- Assignment -
Only the lines that hold "computer" should be in the answer, each copied from the data below.

Stored data entries:
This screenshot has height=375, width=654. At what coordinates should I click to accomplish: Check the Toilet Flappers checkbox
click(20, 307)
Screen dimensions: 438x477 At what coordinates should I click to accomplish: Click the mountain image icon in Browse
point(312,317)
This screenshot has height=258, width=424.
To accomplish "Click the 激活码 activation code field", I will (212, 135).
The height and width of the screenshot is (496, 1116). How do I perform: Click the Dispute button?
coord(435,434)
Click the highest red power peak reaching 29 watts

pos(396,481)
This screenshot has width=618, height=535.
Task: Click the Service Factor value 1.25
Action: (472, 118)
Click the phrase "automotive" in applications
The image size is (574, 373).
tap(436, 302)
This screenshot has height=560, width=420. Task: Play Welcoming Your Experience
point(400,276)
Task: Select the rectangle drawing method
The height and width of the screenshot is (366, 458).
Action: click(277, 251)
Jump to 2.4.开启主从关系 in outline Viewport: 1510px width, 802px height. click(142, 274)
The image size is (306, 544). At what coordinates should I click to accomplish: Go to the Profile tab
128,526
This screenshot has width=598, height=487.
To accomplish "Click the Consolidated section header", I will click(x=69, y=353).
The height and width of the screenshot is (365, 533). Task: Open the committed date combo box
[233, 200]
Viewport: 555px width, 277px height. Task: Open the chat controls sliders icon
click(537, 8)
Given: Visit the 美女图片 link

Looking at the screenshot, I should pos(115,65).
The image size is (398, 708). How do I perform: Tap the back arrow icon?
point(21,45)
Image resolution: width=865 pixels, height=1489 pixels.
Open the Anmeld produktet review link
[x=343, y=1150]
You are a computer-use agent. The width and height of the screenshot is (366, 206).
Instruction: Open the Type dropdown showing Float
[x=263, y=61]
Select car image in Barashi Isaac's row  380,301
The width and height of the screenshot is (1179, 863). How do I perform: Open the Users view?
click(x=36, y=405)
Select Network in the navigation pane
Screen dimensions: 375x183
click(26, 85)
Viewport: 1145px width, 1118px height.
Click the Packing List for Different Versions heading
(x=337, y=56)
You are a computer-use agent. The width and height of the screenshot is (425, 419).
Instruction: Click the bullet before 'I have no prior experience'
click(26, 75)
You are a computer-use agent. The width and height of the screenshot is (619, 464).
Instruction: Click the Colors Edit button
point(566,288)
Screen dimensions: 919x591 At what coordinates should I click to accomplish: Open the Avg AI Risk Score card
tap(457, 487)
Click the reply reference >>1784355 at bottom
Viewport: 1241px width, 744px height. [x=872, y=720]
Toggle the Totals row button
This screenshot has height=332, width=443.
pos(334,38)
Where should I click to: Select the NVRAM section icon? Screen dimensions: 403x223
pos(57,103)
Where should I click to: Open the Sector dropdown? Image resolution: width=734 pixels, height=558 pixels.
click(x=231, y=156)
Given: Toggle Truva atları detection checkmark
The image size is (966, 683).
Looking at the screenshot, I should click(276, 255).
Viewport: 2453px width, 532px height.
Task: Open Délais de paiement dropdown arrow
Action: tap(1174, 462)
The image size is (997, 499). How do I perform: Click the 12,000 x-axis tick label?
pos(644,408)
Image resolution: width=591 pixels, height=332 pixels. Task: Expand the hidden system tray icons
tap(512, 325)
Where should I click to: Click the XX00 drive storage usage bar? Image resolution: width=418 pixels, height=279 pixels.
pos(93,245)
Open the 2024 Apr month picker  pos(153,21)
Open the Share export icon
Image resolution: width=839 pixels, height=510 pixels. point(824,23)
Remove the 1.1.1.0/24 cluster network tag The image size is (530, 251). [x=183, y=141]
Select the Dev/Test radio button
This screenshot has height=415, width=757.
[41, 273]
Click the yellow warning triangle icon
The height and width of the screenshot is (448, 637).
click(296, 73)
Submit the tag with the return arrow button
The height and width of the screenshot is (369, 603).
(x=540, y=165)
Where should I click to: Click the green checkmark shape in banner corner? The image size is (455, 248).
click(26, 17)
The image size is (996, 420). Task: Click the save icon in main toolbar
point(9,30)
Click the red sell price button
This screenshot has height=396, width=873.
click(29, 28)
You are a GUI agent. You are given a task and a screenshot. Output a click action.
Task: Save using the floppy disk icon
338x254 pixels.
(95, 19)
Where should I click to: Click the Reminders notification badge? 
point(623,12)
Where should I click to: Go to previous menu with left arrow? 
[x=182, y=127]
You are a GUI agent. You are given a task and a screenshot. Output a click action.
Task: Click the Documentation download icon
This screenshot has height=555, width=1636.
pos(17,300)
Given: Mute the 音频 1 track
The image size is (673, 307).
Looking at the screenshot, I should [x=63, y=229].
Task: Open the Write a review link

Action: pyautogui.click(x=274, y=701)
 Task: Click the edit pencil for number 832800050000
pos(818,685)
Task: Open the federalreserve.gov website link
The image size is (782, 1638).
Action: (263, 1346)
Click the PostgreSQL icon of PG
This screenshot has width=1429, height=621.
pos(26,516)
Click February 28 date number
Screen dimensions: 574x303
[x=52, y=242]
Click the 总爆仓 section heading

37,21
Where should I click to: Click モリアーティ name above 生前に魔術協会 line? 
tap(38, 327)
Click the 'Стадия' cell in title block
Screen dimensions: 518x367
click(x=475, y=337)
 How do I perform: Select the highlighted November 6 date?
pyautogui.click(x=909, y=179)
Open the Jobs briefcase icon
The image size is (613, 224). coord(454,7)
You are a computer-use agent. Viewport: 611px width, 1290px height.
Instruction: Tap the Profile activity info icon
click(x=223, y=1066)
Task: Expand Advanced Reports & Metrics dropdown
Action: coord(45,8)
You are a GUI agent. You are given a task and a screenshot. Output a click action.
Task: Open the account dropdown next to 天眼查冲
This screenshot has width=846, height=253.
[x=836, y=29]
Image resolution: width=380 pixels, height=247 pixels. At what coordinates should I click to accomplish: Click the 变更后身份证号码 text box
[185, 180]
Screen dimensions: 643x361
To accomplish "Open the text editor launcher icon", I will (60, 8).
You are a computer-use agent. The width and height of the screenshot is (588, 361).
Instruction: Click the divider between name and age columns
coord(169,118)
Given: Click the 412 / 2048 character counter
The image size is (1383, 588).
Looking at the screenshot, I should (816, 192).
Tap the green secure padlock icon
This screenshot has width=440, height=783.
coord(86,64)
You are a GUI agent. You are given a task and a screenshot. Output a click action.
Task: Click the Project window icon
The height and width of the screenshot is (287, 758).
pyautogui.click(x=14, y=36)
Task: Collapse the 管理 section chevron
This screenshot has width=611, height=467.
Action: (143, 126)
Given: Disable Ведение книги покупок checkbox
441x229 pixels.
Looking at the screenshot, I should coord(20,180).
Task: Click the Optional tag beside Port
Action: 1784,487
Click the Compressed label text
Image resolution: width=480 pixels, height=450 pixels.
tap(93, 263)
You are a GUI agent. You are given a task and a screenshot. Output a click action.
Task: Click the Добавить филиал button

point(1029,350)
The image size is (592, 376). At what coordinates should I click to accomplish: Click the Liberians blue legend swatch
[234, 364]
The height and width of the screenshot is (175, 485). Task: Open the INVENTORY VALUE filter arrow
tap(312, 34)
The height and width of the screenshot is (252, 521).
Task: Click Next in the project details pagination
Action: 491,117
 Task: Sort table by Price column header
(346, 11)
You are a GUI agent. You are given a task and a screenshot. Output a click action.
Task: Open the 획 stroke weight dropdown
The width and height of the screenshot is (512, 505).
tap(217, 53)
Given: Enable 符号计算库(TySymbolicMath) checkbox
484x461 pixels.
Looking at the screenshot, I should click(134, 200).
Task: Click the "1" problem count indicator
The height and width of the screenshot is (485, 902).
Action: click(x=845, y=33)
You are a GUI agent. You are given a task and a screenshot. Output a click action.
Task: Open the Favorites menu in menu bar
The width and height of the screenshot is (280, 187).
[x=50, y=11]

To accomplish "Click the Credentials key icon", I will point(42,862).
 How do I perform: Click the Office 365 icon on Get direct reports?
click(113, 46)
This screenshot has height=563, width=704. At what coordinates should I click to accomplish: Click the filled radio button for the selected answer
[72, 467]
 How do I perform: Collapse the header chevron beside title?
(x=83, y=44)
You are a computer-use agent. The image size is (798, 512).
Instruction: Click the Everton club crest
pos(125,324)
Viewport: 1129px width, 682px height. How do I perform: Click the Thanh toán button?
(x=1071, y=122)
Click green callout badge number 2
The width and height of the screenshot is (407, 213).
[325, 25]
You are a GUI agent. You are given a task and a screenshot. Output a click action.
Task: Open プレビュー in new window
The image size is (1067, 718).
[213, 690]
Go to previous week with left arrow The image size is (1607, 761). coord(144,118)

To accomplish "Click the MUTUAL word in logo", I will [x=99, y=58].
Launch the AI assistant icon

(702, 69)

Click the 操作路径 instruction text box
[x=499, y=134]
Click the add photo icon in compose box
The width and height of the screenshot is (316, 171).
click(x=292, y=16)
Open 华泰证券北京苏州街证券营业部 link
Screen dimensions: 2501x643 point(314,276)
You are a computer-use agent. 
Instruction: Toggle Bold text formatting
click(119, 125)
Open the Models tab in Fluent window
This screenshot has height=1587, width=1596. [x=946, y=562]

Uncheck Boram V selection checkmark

- Completed task -
You are a computer-use agent. The width and height of the screenshot is (366, 206).
You are a computer-use agent. The width and height of the screenshot is (425, 419).
You are a computer-use agent. The width and height of the screenshot is (619, 464).
You are a computer-use agent. Viewport: 611px width, 1290px height.
You are a computer-use agent. The width and height of the screenshot is (588, 361).
You are a computer-use agent. The image size is (798, 512).
You are a computer-use agent. 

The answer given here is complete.